- _Job_
Write out the lines from the one containing "Given: Start 播放 slideshow playback" through the last line, keeping every character unchanged.

+---+

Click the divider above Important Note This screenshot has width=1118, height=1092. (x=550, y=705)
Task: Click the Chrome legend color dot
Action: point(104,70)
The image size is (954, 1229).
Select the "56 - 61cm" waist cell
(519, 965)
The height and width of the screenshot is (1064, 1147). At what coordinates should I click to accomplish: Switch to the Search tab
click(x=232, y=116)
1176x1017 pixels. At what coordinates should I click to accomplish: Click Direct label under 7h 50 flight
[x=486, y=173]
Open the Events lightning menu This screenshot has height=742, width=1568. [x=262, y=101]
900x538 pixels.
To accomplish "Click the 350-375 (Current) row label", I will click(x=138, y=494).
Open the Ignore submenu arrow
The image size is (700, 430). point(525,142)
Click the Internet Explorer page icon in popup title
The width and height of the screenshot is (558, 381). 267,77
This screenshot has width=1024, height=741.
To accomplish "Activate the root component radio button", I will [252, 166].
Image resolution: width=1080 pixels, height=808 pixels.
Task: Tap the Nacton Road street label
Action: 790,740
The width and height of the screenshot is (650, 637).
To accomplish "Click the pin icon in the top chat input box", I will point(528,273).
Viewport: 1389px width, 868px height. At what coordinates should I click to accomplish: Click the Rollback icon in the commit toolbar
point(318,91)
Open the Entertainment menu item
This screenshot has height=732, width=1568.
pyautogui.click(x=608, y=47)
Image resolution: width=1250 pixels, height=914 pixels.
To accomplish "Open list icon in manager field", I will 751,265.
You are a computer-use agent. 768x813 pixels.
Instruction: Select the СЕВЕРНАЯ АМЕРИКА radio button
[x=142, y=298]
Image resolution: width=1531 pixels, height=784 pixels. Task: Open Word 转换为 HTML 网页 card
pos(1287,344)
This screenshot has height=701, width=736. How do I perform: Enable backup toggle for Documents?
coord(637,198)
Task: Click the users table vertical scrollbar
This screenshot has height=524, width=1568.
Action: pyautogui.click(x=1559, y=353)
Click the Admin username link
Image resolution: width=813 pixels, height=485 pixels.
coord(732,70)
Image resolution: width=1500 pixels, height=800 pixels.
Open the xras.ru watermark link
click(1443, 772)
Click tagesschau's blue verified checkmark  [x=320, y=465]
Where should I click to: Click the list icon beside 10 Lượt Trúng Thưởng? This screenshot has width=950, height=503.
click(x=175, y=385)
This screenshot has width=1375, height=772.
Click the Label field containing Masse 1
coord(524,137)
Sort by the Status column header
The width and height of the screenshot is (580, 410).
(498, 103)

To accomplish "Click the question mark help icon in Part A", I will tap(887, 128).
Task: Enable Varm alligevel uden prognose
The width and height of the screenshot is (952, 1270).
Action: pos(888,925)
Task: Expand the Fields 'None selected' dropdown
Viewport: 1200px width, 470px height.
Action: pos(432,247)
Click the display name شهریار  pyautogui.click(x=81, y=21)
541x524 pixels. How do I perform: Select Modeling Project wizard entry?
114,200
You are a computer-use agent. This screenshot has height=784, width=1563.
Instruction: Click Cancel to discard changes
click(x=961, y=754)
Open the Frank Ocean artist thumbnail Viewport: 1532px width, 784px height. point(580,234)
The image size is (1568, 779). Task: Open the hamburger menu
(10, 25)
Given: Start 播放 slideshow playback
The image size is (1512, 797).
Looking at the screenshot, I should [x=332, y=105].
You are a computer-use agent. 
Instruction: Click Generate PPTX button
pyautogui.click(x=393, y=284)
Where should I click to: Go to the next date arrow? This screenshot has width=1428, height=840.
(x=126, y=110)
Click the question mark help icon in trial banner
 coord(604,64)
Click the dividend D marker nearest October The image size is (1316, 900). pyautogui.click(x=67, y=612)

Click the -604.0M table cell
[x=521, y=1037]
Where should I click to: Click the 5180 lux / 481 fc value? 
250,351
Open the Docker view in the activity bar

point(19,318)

+---+

- _The result_
Given: Start 播放 slideshow playback
The image size is (1512, 797).
Looking at the screenshot, I should [x=332, y=105].
You are a computer-use agent. 
Instruction: Click Generate PPTX button
pyautogui.click(x=393, y=284)
Where should I click to: Go to the next date arrow? This screenshot has width=1428, height=840.
(x=126, y=110)
Click the question mark help icon in trial banner
 coord(604,64)
Click the dividend D marker nearest October The image size is (1316, 900). pyautogui.click(x=67, y=612)

Click the -604.0M table cell
[x=521, y=1037]
Where should I click to: Click the 5180 lux / 481 fc value? 
250,351
Open the Docker view in the activity bar

point(19,318)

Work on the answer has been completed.